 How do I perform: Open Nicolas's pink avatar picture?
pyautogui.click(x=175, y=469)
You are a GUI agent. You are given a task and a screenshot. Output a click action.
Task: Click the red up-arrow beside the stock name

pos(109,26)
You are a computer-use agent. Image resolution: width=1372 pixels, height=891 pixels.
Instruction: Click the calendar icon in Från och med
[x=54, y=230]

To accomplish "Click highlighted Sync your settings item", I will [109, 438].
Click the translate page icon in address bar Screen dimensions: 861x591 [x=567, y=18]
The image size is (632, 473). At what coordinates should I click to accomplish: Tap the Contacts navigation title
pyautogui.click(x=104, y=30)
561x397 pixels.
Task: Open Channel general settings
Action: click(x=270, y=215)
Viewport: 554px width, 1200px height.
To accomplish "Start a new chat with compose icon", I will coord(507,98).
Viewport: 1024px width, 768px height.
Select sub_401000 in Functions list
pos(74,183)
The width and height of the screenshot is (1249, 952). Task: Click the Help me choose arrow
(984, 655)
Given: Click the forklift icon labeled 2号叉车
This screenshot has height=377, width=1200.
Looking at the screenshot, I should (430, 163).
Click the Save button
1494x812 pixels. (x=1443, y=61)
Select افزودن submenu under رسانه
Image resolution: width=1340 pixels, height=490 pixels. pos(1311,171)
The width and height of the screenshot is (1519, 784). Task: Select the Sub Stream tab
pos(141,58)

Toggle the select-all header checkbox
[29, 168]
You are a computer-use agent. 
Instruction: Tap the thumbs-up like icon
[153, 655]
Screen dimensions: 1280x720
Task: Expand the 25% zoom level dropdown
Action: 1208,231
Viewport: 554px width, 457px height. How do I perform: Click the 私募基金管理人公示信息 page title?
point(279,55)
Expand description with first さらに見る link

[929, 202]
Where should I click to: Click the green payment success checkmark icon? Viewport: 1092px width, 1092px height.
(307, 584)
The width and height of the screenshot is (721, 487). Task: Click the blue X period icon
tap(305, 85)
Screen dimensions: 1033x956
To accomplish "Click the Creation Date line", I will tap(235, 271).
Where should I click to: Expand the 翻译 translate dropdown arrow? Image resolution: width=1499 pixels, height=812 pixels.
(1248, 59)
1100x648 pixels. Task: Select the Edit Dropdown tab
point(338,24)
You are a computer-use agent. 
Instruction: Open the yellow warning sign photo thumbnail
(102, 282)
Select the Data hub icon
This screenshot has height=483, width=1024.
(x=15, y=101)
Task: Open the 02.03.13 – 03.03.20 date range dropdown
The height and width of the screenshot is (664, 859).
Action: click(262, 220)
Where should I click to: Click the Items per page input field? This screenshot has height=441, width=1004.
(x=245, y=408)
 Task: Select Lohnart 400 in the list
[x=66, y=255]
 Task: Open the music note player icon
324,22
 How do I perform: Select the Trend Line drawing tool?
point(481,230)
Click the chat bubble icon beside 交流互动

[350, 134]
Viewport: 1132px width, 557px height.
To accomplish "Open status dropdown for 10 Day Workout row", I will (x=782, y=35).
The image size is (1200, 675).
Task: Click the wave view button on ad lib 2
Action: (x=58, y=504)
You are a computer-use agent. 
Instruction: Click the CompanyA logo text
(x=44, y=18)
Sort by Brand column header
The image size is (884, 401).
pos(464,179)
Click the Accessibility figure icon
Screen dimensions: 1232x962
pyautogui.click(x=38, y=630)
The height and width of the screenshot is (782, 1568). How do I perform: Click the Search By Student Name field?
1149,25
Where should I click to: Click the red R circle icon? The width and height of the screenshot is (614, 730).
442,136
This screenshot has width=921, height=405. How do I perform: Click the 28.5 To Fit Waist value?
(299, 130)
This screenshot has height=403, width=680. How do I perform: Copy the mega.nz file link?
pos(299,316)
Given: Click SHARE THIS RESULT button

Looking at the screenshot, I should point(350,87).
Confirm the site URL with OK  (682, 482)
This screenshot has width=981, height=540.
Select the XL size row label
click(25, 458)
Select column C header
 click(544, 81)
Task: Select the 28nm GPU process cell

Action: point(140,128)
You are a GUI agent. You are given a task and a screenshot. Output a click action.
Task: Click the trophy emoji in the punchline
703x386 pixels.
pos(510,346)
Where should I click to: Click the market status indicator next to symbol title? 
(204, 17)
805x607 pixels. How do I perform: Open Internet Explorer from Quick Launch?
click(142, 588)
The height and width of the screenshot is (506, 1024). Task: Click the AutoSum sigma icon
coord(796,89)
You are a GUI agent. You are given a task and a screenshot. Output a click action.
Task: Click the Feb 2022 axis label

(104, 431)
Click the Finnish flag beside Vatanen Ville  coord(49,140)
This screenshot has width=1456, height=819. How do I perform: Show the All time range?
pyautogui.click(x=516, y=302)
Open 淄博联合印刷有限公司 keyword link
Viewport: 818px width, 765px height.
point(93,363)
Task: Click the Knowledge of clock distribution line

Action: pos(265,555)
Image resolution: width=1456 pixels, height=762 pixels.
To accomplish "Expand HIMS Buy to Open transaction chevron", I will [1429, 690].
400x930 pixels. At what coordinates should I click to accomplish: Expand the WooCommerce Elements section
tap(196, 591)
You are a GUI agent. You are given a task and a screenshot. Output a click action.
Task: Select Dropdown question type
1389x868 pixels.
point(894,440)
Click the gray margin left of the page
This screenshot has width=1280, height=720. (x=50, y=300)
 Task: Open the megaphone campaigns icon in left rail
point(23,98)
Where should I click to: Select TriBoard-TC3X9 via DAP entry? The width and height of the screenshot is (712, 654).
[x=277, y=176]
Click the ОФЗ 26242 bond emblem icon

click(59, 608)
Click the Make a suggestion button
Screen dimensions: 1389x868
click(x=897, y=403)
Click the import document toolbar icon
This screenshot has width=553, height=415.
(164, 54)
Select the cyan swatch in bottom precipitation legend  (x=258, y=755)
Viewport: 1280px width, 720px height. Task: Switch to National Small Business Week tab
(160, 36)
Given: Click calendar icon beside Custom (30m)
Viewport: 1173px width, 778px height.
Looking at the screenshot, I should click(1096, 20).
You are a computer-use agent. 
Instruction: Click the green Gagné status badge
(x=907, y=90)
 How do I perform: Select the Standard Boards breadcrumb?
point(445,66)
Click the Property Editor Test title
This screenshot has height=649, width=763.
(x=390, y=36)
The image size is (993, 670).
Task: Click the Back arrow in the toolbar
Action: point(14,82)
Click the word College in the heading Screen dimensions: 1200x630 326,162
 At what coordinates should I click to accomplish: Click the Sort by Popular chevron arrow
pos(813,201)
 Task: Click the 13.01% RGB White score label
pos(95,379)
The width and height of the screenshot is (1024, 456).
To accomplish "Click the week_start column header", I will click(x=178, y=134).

————————

__EXERCISE DESCRIPTION__
Every line above has to be restated word for word.

__PROBLEM SOLUTION__
 How do I perform: Open Nicolas's pink avatar picture?
pyautogui.click(x=175, y=469)
You are a GUI agent. You are given a task and a screenshot. Output a click action.
Task: Click the red up-arrow beside the stock name

pos(109,26)
You are a computer-use agent. Image resolution: width=1372 pixels, height=891 pixels.
Instruction: Click the calendar icon in Från och med
[x=54, y=230]

To accomplish "Click highlighted Sync your settings item", I will [109, 438].
Click the translate page icon in address bar Screen dimensions: 861x591 [x=567, y=18]
The image size is (632, 473). At what coordinates should I click to accomplish: Tap the Contacts navigation title
pyautogui.click(x=104, y=30)
561x397 pixels.
Task: Open Channel general settings
Action: click(x=270, y=215)
Viewport: 554px width, 1200px height.
To accomplish "Start a new chat with compose icon", I will coord(507,98).
Viewport: 1024px width, 768px height.
Select sub_401000 in Functions list
pos(74,183)
The width and height of the screenshot is (1249, 952). Task: Click the Help me choose arrow
(984, 655)
Given: Click the forklift icon labeled 2号叉车
This screenshot has height=377, width=1200.
Looking at the screenshot, I should (430, 163).
Click the Save button
1494x812 pixels. (x=1443, y=61)
Select افزودن submenu under رسانه
Image resolution: width=1340 pixels, height=490 pixels. pos(1311,171)
The width and height of the screenshot is (1519, 784). Task: Select the Sub Stream tab
pos(141,58)

Toggle the select-all header checkbox
[29, 168]
You are a computer-use agent. 
Instruction: Tap the thumbs-up like icon
[153, 655]
Screen dimensions: 1280x720
Task: Expand the 25% zoom level dropdown
Action: 1208,231
Viewport: 554px width, 457px height. How do I perform: Click the 私募基金管理人公示信息 page title?
point(279,55)
Expand description with first さらに見る link

[929, 202]
Where should I click to: Click the green payment success checkmark icon? Viewport: 1092px width, 1092px height.
(307, 584)
The width and height of the screenshot is (721, 487). Task: Click the blue X period icon
tap(305, 85)
Screen dimensions: 1033x956
To accomplish "Click the Creation Date line", I will tap(235, 271).
Where should I click to: Expand the 翻译 translate dropdown arrow? Image resolution: width=1499 pixels, height=812 pixels.
(1248, 59)
1100x648 pixels. Task: Select the Edit Dropdown tab
point(338,24)
You are a computer-use agent. 
Instruction: Open the yellow warning sign photo thumbnail
(102, 282)
Select the Data hub icon
This screenshot has height=483, width=1024.
(x=15, y=101)
Task: Open the 02.03.13 – 03.03.20 date range dropdown
The height and width of the screenshot is (664, 859).
Action: click(262, 220)
Where should I click to: Click the Items per page input field? This screenshot has height=441, width=1004.
(x=245, y=408)
 Task: Select Lohnart 400 in the list
[x=66, y=255]
 Task: Open the music note player icon
324,22
 How do I perform: Select the Trend Line drawing tool?
point(481,230)
Click the chat bubble icon beside 交流互动

[350, 134]
Viewport: 1132px width, 557px height.
To accomplish "Open status dropdown for 10 Day Workout row", I will (x=782, y=35).
The image size is (1200, 675).
Task: Click the wave view button on ad lib 2
Action: (x=58, y=504)
You are a computer-use agent. 
Instruction: Click the CompanyA logo text
(x=44, y=18)
Sort by Brand column header
The image size is (884, 401).
pos(464,179)
Click the Accessibility figure icon
Screen dimensions: 1232x962
pyautogui.click(x=38, y=630)
The height and width of the screenshot is (782, 1568). How do I perform: Click the Search By Student Name field?
1149,25
Where should I click to: Click the red R circle icon? The width and height of the screenshot is (614, 730).
442,136
This screenshot has width=921, height=405. How do I perform: Click the 28.5 To Fit Waist value?
(299, 130)
This screenshot has height=403, width=680. How do I perform: Copy the mega.nz file link?
pos(299,316)
Given: Click SHARE THIS RESULT button

Looking at the screenshot, I should point(350,87).
Confirm the site URL with OK  (682, 482)
This screenshot has width=981, height=540.
Select the XL size row label
click(25, 458)
Select column C header
 click(544, 81)
Task: Select the 28nm GPU process cell

Action: point(140,128)
You are a GUI agent. You are given a task and a screenshot. Output a click action.
Task: Click the trophy emoji in the punchline
703x386 pixels.
pos(510,346)
Where should I click to: Click the market status indicator next to symbol title? 
(204, 17)
805x607 pixels. How do I perform: Open Internet Explorer from Quick Launch?
click(142, 588)
The height and width of the screenshot is (506, 1024). Task: Click the AutoSum sigma icon
coord(796,89)
You are a GUI agent. You are given a task and a screenshot. Output a click action.
Task: Click the Feb 2022 axis label

(104, 431)
Click the Finnish flag beside Vatanen Ville  coord(49,140)
This screenshot has width=1456, height=819. How do I perform: Show the All time range?
pyautogui.click(x=516, y=302)
Open 淄博联合印刷有限公司 keyword link
Viewport: 818px width, 765px height.
point(93,363)
Task: Click the Knowledge of clock distribution line

Action: pos(265,555)
Image resolution: width=1456 pixels, height=762 pixels.
To accomplish "Expand HIMS Buy to Open transaction chevron", I will [1429, 690].
400x930 pixels. At what coordinates should I click to accomplish: Expand the WooCommerce Elements section
tap(196, 591)
You are a GUI agent. You are given a task and a screenshot. Output a click action.
Task: Select Dropdown question type
1389x868 pixels.
point(894,440)
Click the gray margin left of the page
This screenshot has width=1280, height=720. (x=50, y=300)
 Task: Open the megaphone campaigns icon in left rail
point(23,98)
Where should I click to: Select TriBoard-TC3X9 via DAP entry? The width and height of the screenshot is (712, 654).
[x=277, y=176]
Click the ОФЗ 26242 bond emblem icon

click(59, 608)
Click the Make a suggestion button
Screen dimensions: 1389x868
click(x=897, y=403)
Click the import document toolbar icon
This screenshot has width=553, height=415.
(164, 54)
Select the cyan swatch in bottom precipitation legend  (x=258, y=755)
Viewport: 1280px width, 720px height. Task: Switch to National Small Business Week tab
(160, 36)
Given: Click calendar icon beside Custom (30m)
Viewport: 1173px width, 778px height.
Looking at the screenshot, I should click(1096, 20).
You are a computer-use agent. 
Instruction: Click the green Gagné status badge
(x=907, y=90)
 How do I perform: Select the Standard Boards breadcrumb?
point(445,66)
Click the Property Editor Test title
This screenshot has height=649, width=763.
(x=390, y=36)
The image size is (993, 670).
Task: Click the Back arrow in the toolbar
Action: point(14,82)
Click the word College in the heading Screen dimensions: 1200x630 326,162
 At what coordinates should I click to accomplish: Click the Sort by Popular chevron arrow
pos(813,201)
 Task: Click the 13.01% RGB White score label
pos(95,379)
The width and height of the screenshot is (1024, 456).
To accomplish "Click the week_start column header", I will click(x=178, y=134).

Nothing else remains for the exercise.